Saturday 22nd January and Sunday 23rd January
Political Betting think that the Labour re-shuffle promoting Ed Balls to Shadow Chancellor will have a lasting impact on the opposition. Left Foot Forward scrutinise Balls’ vow to put employment and economic growth at the heart of Labour’s alternative plan for the economy.
Tim Montgomerie at thetorydiary blogs on the possible replacements for Andy Coulson, suggesting that David Cameron should take the opportunity to refresh his whole communications operation. Left Futures notes that Coulson’s departure will not mark the closure of the phone hacking scandal, as more journalists are sacked and new victims of phone hacking come forward.
Next Left believe that the government’s plans to sell off England’s forests could be their least popular policy yet. On another green issue, ResPublica look at some unconventional incentives to recycle including ‘nudge’ policies.
Monday 24th January
On the day that the government publish plans for new regulations on Sure Start Maternity Grants, Liberal Conspiracy note that poorer women and their children have much to lose.
Left Foot Forward suggest that the Palestine Papers revelations spell the end of peace talks and negotiation in the region, as British intelligence is also identified as having played a central role in plans to destroy Hamas.
Women’s Views on News cover the sexist remarks made by Sky Sports presenters Andy Gray and Richard Keys and focus on the widespread sexual discrimination in football media.
Labour Uncut identify the ‘principal delusion’ afflicting David Cameron: his belief that he is ‘the heir to Blair’.
Iain Martin at the Wall Street Journal blog discusses Ed Balls’ reputation as a ‘killing machine’ but also believes that George Osborne will not back down quietly.
Tuesday 25th January
As the coalition plans to announce changes to control orders legislation, The Staggers considers whether David Davies will lead a Lib Dem and Conservative rebellion against the vote.
The UK Independence Party (UKIP) is currently polling higher than the Lib Dems (8 per cent to 7 per cent) amongst 18-24 year old voters; ouch, says Liberal Conspiracy.
The ONS announced a 0.5 per cent contraction in the UK economy partly as a result of ‘freezing weather.’ According to the FT’s Westminster Blog the government will now be ‘terrified’ about the threat of a double-dip recession, even though the chancellor insists that cuts and the VAT are not to blame. According to Iain Smith, Ed Balls is winning the war of the soundbites.

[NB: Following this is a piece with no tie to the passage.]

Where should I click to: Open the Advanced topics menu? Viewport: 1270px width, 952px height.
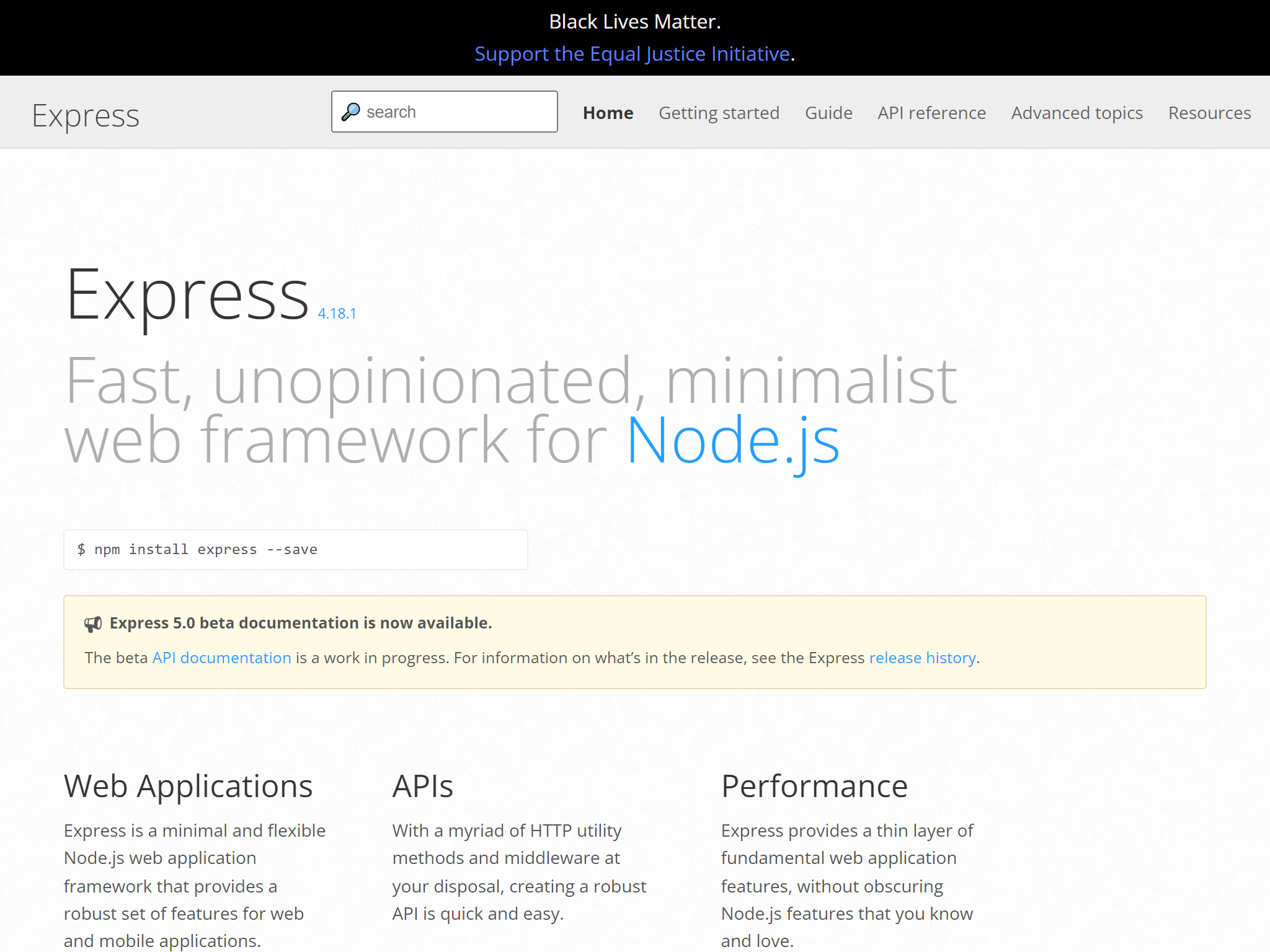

Charlie Beckett questions the wisdom of Jeremy Hunt, who told the House of Commons that he would block Murdoch’s Newscorp BSkyB deal.
Wednesday 26th January
As George Osborne’s plans for growth are attacked from all sides following the announcement of yesterday’s terrible GDP figures, thetorydiary offers a six-point plan for the chancellor to stay the course.
Meanwhile, the Bank of England’s Mervyn King gave an uninspiring speech outlining rising inflation and unemployment, while Stumbling and Mumbling questions whether falling wages are really the inevitable price to pay for the financial crisis.
Stuart Weir defends Baroness Warsi’s recent comments that Islamaphobia has become increasingly acceptable in British society and must be resisted.
As the world’s banking elite convene in Davos, Liberal Conspiracy looks at Cairo and wonders whether the world’s economy is really looking up.
Thursday 27th January
Liberal Democrat Voice outlines the party reaction to the new control orders, with Liberal Conspiracy less than impressed. Thetorydiary emphasises that addressing the root causes and not just the symptoms of extremism is the key.
The Institute for Government blogs on a bad week for the big society.
Liberal Conspiracy comments on the British Medical Journal’s attack on Cameron’s plans to reorganise the NHS.
In the case of the dispute between Rupert Murdoch and Ofcom, Left Foot Forward looks at why ownership matters.
Friday 28th January
Tribune looks at warnings that the coalition’s policies pave the way for a corporate takeover of the health service.
The Party Lines Blog suggests that David Cameron has risked antagonising his own party with his speech at Davos.
Iain Martin argues that the coalition’s cuts have downgraded the big society to the medium society.